* **The problem**:
Your answer should be an exact copy of every record.

* **Supplied information**:
^^^^^^^^
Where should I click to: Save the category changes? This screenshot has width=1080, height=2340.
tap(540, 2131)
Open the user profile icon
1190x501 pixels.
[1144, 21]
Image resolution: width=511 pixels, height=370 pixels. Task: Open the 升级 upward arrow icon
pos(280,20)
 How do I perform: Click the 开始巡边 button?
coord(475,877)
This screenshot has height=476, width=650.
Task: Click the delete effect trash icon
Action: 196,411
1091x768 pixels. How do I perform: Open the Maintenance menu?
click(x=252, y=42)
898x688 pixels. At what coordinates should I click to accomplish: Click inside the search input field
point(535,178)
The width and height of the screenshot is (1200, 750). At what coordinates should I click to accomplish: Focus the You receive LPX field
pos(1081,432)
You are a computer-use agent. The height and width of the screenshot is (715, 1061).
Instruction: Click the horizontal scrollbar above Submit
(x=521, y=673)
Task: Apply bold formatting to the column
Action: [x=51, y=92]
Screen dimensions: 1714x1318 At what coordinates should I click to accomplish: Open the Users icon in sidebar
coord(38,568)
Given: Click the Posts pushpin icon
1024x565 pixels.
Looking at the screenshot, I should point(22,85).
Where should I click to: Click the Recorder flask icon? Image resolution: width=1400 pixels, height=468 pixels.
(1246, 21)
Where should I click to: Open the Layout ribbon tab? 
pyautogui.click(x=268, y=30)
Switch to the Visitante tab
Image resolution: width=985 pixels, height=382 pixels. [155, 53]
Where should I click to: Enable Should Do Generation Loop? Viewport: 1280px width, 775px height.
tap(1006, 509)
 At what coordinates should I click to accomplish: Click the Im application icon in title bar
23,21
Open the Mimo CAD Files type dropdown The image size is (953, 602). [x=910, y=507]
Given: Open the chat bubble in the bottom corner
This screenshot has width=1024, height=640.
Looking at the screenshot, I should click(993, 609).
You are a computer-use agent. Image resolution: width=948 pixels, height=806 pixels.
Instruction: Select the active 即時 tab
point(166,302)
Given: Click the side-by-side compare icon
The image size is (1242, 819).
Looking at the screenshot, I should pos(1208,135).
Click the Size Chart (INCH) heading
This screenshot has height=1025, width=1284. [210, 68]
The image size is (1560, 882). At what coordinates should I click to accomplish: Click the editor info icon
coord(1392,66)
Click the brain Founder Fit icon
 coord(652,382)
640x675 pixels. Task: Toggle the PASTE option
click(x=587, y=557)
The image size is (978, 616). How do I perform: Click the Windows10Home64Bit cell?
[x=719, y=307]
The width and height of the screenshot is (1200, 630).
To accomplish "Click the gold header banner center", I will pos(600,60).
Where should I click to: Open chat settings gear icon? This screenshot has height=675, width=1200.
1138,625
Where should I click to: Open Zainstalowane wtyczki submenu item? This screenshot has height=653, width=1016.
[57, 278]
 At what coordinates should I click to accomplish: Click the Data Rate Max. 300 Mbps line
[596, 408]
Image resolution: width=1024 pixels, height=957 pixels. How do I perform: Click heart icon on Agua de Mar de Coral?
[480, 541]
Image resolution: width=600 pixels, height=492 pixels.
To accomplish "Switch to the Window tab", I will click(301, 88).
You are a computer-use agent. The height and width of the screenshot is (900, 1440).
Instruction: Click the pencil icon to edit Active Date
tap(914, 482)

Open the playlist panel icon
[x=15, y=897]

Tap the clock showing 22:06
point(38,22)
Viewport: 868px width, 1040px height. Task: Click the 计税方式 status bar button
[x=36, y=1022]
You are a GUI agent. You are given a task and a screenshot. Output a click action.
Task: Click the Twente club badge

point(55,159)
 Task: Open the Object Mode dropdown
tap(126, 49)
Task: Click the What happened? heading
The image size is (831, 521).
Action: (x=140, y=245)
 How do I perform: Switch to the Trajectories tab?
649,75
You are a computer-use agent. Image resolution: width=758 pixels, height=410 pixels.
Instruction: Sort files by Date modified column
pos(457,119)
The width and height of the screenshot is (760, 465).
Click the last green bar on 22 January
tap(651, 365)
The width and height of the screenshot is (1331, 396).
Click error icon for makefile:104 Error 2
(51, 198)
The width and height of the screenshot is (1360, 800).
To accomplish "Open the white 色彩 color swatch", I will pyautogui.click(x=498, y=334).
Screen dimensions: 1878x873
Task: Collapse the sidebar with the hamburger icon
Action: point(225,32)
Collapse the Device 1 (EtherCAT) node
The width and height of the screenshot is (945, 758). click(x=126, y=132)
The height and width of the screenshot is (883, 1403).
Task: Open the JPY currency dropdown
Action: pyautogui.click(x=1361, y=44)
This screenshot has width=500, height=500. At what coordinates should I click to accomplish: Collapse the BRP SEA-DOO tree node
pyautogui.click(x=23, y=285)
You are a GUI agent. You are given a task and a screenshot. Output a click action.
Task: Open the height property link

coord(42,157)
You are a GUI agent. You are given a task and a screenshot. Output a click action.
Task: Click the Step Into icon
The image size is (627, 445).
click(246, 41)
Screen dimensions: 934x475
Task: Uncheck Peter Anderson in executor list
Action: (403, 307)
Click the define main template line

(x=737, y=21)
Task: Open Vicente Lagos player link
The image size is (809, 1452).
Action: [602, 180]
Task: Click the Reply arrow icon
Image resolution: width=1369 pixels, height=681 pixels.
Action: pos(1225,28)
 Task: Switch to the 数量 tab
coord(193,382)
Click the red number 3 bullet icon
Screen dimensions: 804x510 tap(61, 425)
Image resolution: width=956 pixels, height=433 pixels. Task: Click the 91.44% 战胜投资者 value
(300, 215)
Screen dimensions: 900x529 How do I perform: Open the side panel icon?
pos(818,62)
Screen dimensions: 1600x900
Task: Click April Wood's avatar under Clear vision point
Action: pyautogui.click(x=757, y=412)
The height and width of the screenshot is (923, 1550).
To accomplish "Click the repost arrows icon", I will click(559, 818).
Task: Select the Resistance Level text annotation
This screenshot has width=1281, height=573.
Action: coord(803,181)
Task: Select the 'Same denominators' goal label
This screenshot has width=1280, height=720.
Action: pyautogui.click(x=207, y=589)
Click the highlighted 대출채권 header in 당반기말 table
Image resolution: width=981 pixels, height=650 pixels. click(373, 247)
^^^^^^^^
* **Answer box**:
Where should I click to: Save the category changes? This screenshot has width=1080, height=2340.
tap(540, 2131)
Open the user profile icon
1190x501 pixels.
[1144, 21]
Image resolution: width=511 pixels, height=370 pixels. Task: Open the 升级 upward arrow icon
pos(280,20)
 How do I perform: Click the 开始巡边 button?
coord(475,877)
This screenshot has height=476, width=650.
Task: Click the delete effect trash icon
Action: 196,411
1091x768 pixels. How do I perform: Open the Maintenance menu?
click(x=252, y=42)
898x688 pixels. At what coordinates should I click to accomplish: Click inside the search input field
point(535,178)
The width and height of the screenshot is (1200, 750). At what coordinates should I click to accomplish: Focus the You receive LPX field
pos(1081,432)
You are a computer-use agent. The height and width of the screenshot is (715, 1061).
Instruction: Click the horizontal scrollbar above Submit
(x=521, y=673)
Task: Apply bold formatting to the column
Action: [x=51, y=92]
Screen dimensions: 1714x1318 At what coordinates should I click to accomplish: Open the Users icon in sidebar
coord(38,568)
Given: Click the Posts pushpin icon
1024x565 pixels.
Looking at the screenshot, I should point(22,85).
Where should I click to: Click the Recorder flask icon? Image resolution: width=1400 pixels, height=468 pixels.
(1246, 21)
Where should I click to: Open the Layout ribbon tab? 
pyautogui.click(x=268, y=30)
Switch to the Visitante tab
Image resolution: width=985 pixels, height=382 pixels. [155, 53]
Where should I click to: Enable Should Do Generation Loop? Viewport: 1280px width, 775px height.
tap(1006, 509)
 At what coordinates should I click to accomplish: Click the Im application icon in title bar
23,21
Open the Mimo CAD Files type dropdown The image size is (953, 602). [x=910, y=507]
Given: Open the chat bubble in the bottom corner
This screenshot has width=1024, height=640.
Looking at the screenshot, I should click(993, 609).
You are a computer-use agent. Image resolution: width=948 pixels, height=806 pixels.
Instruction: Select the active 即時 tab
point(166,302)
Given: Click the side-by-side compare icon
The image size is (1242, 819).
Looking at the screenshot, I should pos(1208,135).
Click the Size Chart (INCH) heading
This screenshot has height=1025, width=1284. [210, 68]
The image size is (1560, 882). At what coordinates should I click to accomplish: Click the editor info icon
coord(1392,66)
Click the brain Founder Fit icon
 coord(652,382)
640x675 pixels. Task: Toggle the PASTE option
click(x=587, y=557)
The image size is (978, 616). How do I perform: Click the Windows10Home64Bit cell?
[x=719, y=307]
The width and height of the screenshot is (1200, 630).
To accomplish "Click the gold header banner center", I will pos(600,60).
Where should I click to: Open chat settings gear icon? This screenshot has height=675, width=1200.
1138,625
Where should I click to: Open Zainstalowane wtyczki submenu item? This screenshot has height=653, width=1016.
[57, 278]
 At what coordinates should I click to accomplish: Click the Data Rate Max. 300 Mbps line
[596, 408]
Image resolution: width=1024 pixels, height=957 pixels. How do I perform: Click heart icon on Agua de Mar de Coral?
[480, 541]
Image resolution: width=600 pixels, height=492 pixels.
To accomplish "Switch to the Window tab", I will click(301, 88).
You are a computer-use agent. The height and width of the screenshot is (900, 1440).
Instruction: Click the pencil icon to edit Active Date
tap(914, 482)

Open the playlist panel icon
[x=15, y=897]

Tap the clock showing 22:06
point(38,22)
Viewport: 868px width, 1040px height. Task: Click the 计税方式 status bar button
[x=36, y=1022]
You are a GUI agent. You are given a task and a screenshot. Output a click action.
Task: Click the Twente club badge

point(55,159)
 Task: Open the Object Mode dropdown
tap(126, 49)
Task: Click the What happened? heading
The image size is (831, 521).
Action: (x=140, y=245)
 How do I perform: Switch to the Trajectories tab?
649,75
You are a computer-use agent. Image resolution: width=758 pixels, height=410 pixels.
Instruction: Sort files by Date modified column
pos(457,119)
The width and height of the screenshot is (760, 465).
Click the last green bar on 22 January
tap(651, 365)
The width and height of the screenshot is (1331, 396).
Click error icon for makefile:104 Error 2
(51, 198)
The width and height of the screenshot is (1360, 800).
To accomplish "Open the white 色彩 color swatch", I will pyautogui.click(x=498, y=334).
Screen dimensions: 1878x873
Task: Collapse the sidebar with the hamburger icon
Action: point(225,32)
Collapse the Device 1 (EtherCAT) node
The width and height of the screenshot is (945, 758). click(x=126, y=132)
The height and width of the screenshot is (883, 1403).
Task: Open the JPY currency dropdown
Action: pyautogui.click(x=1361, y=44)
This screenshot has width=500, height=500. At what coordinates should I click to accomplish: Collapse the BRP SEA-DOO tree node
pyautogui.click(x=23, y=285)
You are a GUI agent. You are given a task and a screenshot. Output a click action.
Task: Open the height property link

coord(42,157)
You are a GUI agent. You are given a task and a screenshot. Output a click action.
Task: Click the Step Into icon
The image size is (627, 445).
click(246, 41)
Screen dimensions: 934x475
Task: Uncheck Peter Anderson in executor list
Action: (403, 307)
Click the define main template line

(x=737, y=21)
Task: Open Vicente Lagos player link
The image size is (809, 1452).
Action: [602, 180]
Task: Click the Reply arrow icon
Image resolution: width=1369 pixels, height=681 pixels.
Action: pos(1225,28)
 Task: Switch to the 数量 tab
coord(193,382)
Click the red number 3 bullet icon
Screen dimensions: 804x510 tap(61, 425)
Image resolution: width=956 pixels, height=433 pixels. Task: Click the 91.44% 战胜投资者 value
(300, 215)
Screen dimensions: 900x529 How do I perform: Open the side panel icon?
pos(818,62)
Screen dimensions: 1600x900
Task: Click April Wood's avatar under Clear vision point
Action: pyautogui.click(x=757, y=412)
The height and width of the screenshot is (923, 1550).
To accomplish "Click the repost arrows icon", I will click(559, 818).
Task: Select the Resistance Level text annotation
This screenshot has width=1281, height=573.
Action: coord(803,181)
Task: Select the 'Same denominators' goal label
This screenshot has width=1280, height=720.
Action: pyautogui.click(x=207, y=589)
Click the highlighted 대출채권 header in 당반기말 table
Image resolution: width=981 pixels, height=650 pixels. click(373, 247)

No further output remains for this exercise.